Trans people in India

hijra

Hijra. Courtesy of Anita Khemka at the photoink website

Face Book, as Colin has noted, has been a great resource for LGBT people in Africa – and just recently the Trustees of Changing Attitude have begun to realise its potential.

I’m grateful to Face Book for this link relating to Trans people, posted by my friend Cameron Partridge, of TransEpsicopal, about the work of the Church Missionary Society with the transgender community in the Pune area of India.

http://mission.typepad.com/church_mission_society_cm/

During the podcast you will hear Stephen Edison refer to India’s trans people as the lowest social group of all – partly, it seems, because many of them have to rely on the sex trade to make a living – and yet, paradoxically, who are in demand still for their spirituality, especially blessings at weddings and at funerals.

Interestingly he doesn’t use the Hindu term ‘Hijra’ and seems to imply, incorrectly I would guess, that many Indian males seek castration because of same-sex attraction (though it is believed that this does happen in some societies, Iran for example, where homosexuality is unacceptable).
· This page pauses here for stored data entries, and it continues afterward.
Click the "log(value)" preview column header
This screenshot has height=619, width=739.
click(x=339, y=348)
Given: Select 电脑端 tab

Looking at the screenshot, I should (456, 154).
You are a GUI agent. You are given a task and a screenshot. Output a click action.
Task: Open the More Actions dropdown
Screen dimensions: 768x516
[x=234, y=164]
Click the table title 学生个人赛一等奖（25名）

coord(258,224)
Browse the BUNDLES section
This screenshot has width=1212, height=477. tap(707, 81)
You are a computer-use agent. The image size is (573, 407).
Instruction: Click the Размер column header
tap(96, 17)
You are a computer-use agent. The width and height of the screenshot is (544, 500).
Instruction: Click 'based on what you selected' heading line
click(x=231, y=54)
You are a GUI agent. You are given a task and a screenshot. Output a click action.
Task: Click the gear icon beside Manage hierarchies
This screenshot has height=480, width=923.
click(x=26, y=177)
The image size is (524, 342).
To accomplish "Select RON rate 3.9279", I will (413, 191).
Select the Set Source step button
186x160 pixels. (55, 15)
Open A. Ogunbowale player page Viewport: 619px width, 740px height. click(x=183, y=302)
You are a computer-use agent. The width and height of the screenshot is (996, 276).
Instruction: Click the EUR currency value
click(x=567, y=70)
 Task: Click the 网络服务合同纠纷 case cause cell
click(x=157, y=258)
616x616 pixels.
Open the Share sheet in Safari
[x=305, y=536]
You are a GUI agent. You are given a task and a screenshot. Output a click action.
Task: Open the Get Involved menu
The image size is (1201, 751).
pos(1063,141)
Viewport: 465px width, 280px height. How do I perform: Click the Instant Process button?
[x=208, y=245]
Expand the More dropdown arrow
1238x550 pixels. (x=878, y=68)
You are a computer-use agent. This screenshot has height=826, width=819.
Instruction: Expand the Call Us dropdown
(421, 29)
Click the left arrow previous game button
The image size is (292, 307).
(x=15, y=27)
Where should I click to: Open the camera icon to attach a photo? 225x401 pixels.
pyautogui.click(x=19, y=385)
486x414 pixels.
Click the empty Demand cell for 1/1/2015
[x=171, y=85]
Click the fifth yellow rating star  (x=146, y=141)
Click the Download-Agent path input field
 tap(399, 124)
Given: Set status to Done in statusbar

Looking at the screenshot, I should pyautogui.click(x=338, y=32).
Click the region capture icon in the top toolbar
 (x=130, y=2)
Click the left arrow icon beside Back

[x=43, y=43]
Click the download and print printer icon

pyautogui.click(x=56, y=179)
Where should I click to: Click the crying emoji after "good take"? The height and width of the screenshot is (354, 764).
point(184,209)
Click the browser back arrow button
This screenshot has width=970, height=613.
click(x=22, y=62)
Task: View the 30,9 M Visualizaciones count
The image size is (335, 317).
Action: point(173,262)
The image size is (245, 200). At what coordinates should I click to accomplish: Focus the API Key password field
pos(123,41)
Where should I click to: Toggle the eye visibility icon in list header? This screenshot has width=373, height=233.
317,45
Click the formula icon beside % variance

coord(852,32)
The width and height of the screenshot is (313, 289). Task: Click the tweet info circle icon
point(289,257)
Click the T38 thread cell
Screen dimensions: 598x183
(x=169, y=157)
Scholars and activists debate whether Hijras and other cross-gender phenomena in traditional societies are the equivalent of trans people in the West. I’m sure that they are, and that one reason why this is questioned is a lack of historical awareness of cross-gender variance in Western culture, with the consequence that ‘transsexualism’ can be dismissed by some as a 20th Century invention. Treatment options for trans people have certainly expanded in the last eighty years but ‘transitioning’ from one gender to another seems to have existed throughout human history.

Towards the end of the podcast Stephen refers specifically to ‘transsexual people’ as distinct from the broader term ‘transgender’ with which the item begins, which seems to continue the westernization of the client group.

As well as providing training so that clients can aspire to mainstream jobs he and his co-mission partner Lalita Edwards are trying to ‘change attitudes’ – YES, the phrase is actually used – so that employers will be willing to take them on. God bless the CMS!